▶ **Material for the task**
======
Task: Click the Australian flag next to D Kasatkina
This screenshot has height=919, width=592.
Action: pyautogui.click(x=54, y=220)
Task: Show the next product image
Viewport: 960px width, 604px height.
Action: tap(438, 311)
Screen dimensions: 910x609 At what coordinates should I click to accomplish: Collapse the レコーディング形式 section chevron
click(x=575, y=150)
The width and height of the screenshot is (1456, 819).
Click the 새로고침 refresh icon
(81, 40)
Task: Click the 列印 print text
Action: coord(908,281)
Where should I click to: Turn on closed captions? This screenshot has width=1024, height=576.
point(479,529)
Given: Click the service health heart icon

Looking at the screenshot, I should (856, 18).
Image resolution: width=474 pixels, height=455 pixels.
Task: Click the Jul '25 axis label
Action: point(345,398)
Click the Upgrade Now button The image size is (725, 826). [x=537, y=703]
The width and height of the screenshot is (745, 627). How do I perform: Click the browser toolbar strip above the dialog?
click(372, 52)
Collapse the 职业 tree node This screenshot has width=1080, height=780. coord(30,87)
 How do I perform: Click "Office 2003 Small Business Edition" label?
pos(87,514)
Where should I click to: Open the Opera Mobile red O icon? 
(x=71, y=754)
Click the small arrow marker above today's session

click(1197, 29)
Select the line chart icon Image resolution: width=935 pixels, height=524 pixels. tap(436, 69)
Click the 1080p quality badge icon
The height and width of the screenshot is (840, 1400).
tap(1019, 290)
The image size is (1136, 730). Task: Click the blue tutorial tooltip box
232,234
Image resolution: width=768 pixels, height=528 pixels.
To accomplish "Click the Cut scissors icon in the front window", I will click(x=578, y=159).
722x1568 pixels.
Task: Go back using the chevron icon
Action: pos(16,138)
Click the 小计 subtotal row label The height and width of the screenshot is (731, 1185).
======
▶ **Exercise goal**
In this exercise, you retype all of the data exactly as it appears above.

▶ **Solved problem**
Task: Click the Australian flag next to D Kasatkina
This screenshot has height=919, width=592.
Action: pyautogui.click(x=54, y=220)
Task: Show the next product image
Viewport: 960px width, 604px height.
Action: tap(438, 311)
Screen dimensions: 910x609 At what coordinates should I click to accomplish: Collapse the レコーディング形式 section chevron
click(x=575, y=150)
The width and height of the screenshot is (1456, 819).
Click the 새로고침 refresh icon
(81, 40)
Task: Click the 列印 print text
Action: coord(908,281)
Where should I click to: Turn on closed captions? This screenshot has width=1024, height=576.
point(479,529)
Given: Click the service health heart icon

Looking at the screenshot, I should (856, 18).
Image resolution: width=474 pixels, height=455 pixels.
Task: Click the Jul '25 axis label
Action: point(345,398)
Click the Upgrade Now button The image size is (725, 826). [x=537, y=703]
The width and height of the screenshot is (745, 627). How do I perform: Click the browser toolbar strip above the dialog?
click(372, 52)
Collapse the 职业 tree node This screenshot has width=1080, height=780. coord(30,87)
 How do I perform: Click "Office 2003 Small Business Edition" label?
pos(87,514)
Where should I click to: Open the Opera Mobile red O icon? 
(x=71, y=754)
Click the small arrow marker above today's session

click(1197, 29)
Select the line chart icon Image resolution: width=935 pixels, height=524 pixels. tap(436, 69)
Click the 1080p quality badge icon
The height and width of the screenshot is (840, 1400).
tap(1019, 290)
The image size is (1136, 730). Task: Click the blue tutorial tooltip box
232,234
Image resolution: width=768 pixels, height=528 pixels.
To accomplish "Click the Cut scissors icon in the front window", I will click(x=578, y=159).
722x1568 pixels.
Task: Go back using the chevron icon
Action: pos(16,138)
Click the 小计 subtotal row label The height and width of the screenshot is (731, 1185).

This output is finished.